(Materials provided)

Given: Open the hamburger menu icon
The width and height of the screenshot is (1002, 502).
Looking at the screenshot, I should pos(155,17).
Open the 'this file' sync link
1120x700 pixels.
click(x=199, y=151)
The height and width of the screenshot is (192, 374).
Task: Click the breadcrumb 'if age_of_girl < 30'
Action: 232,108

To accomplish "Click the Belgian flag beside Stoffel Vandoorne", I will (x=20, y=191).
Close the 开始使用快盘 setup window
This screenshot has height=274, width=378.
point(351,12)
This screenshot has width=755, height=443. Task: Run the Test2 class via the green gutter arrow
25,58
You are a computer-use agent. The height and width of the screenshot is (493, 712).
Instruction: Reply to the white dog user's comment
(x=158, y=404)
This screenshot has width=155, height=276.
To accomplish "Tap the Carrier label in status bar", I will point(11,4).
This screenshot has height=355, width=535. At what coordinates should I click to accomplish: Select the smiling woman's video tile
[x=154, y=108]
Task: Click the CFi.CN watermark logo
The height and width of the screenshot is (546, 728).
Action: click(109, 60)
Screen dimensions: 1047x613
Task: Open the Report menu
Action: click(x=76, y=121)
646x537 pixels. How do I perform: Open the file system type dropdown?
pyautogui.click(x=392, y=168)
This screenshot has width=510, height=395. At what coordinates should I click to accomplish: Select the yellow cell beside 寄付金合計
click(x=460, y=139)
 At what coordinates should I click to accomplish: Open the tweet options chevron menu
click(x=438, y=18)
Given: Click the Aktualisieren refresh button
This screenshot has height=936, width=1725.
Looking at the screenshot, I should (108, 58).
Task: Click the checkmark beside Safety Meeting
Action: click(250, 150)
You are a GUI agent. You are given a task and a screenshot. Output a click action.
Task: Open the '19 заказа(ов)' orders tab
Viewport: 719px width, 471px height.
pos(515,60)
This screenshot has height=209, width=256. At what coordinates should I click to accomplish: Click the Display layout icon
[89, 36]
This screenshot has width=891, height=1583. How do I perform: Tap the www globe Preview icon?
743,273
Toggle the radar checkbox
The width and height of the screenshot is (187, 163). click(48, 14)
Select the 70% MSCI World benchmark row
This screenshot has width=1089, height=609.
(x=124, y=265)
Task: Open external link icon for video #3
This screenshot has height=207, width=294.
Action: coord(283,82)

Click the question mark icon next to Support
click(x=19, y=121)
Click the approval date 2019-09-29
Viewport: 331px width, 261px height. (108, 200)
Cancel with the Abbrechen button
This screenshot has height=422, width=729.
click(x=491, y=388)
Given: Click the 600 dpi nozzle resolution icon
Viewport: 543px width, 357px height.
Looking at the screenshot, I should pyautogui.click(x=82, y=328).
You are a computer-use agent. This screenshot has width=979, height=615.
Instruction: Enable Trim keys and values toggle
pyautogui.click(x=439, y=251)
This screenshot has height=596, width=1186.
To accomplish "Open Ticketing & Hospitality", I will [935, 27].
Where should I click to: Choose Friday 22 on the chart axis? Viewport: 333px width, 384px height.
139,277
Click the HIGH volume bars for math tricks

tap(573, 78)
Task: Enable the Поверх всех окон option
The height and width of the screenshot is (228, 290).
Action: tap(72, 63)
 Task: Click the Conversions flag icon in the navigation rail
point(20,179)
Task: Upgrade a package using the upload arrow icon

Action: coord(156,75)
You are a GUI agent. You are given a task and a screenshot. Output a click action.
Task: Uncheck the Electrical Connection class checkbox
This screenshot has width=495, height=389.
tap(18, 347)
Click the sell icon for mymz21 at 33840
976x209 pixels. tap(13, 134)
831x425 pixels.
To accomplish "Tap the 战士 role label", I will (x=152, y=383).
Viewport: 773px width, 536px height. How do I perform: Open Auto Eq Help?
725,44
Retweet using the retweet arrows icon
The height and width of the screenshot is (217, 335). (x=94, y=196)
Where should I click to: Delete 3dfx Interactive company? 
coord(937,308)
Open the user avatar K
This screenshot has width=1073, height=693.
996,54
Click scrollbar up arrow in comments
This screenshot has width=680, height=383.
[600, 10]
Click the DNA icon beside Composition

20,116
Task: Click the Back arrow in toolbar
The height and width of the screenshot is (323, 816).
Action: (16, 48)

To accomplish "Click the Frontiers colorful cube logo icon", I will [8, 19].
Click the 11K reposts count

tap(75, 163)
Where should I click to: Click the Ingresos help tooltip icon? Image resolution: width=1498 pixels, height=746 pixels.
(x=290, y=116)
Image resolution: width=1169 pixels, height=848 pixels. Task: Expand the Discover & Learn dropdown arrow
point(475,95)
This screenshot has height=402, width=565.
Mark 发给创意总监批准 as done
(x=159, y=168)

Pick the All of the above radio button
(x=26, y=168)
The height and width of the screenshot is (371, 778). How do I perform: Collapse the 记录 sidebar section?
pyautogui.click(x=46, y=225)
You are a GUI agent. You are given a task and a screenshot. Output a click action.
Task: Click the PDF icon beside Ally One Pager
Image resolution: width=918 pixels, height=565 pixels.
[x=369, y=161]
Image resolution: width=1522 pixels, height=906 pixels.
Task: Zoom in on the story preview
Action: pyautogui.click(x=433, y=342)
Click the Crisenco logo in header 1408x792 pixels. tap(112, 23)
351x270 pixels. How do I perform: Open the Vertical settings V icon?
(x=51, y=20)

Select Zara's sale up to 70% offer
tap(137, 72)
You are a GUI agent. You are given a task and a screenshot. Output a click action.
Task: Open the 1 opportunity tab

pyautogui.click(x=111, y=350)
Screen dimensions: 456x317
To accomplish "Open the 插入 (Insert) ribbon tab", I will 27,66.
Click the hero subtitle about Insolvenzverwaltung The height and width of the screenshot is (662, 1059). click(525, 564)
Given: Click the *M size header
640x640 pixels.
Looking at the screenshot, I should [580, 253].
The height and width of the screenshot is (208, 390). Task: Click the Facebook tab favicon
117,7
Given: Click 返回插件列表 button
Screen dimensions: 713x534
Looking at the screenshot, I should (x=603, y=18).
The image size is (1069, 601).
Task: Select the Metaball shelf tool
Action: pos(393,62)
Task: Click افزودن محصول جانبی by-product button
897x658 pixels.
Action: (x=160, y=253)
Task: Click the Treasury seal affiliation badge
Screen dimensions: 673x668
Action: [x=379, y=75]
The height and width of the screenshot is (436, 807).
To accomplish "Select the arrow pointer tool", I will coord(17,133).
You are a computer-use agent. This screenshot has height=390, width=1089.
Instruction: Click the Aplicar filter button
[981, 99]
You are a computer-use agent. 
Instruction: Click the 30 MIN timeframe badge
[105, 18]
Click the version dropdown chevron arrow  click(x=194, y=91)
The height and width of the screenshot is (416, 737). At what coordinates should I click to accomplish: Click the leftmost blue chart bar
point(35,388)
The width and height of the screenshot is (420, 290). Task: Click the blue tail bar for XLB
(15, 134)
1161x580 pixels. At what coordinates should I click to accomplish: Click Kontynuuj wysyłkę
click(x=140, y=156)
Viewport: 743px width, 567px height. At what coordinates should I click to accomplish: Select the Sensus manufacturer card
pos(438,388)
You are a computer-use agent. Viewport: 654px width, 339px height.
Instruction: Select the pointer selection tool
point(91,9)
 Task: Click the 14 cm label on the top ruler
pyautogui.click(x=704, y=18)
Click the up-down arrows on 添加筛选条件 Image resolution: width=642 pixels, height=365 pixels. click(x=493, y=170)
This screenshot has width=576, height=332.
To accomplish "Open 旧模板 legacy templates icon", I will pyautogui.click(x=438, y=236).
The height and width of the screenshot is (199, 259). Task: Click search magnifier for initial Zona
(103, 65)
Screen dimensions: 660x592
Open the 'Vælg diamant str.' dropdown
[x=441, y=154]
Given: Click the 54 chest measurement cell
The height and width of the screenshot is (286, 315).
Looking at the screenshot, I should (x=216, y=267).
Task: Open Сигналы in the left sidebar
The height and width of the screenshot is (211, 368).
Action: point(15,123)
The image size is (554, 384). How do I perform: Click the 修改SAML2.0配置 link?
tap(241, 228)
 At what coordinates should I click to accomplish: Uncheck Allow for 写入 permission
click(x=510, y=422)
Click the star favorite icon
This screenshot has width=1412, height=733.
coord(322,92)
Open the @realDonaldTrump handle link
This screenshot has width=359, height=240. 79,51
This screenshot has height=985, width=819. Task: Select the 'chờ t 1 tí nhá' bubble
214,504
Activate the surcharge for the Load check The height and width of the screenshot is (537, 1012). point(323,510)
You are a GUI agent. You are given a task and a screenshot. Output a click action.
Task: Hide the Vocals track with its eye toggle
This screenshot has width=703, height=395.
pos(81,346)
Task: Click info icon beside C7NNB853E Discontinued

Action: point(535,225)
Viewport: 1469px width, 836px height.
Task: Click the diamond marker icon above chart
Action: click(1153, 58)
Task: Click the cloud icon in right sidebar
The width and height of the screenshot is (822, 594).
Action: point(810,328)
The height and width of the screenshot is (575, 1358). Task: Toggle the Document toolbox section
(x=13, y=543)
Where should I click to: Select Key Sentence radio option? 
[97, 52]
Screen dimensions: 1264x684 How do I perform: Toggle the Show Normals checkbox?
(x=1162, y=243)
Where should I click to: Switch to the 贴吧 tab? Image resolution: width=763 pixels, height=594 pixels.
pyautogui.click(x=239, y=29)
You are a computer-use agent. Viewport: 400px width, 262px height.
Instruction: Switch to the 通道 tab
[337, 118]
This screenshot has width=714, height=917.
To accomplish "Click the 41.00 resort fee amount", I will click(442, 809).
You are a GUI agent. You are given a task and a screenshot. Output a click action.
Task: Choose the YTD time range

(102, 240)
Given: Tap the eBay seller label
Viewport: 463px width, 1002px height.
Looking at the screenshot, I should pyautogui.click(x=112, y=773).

(End Materials provided)

» **To do**
After reading the listing above, work out how many lines contain "header" and reply with that number only.

» **Task solution**
2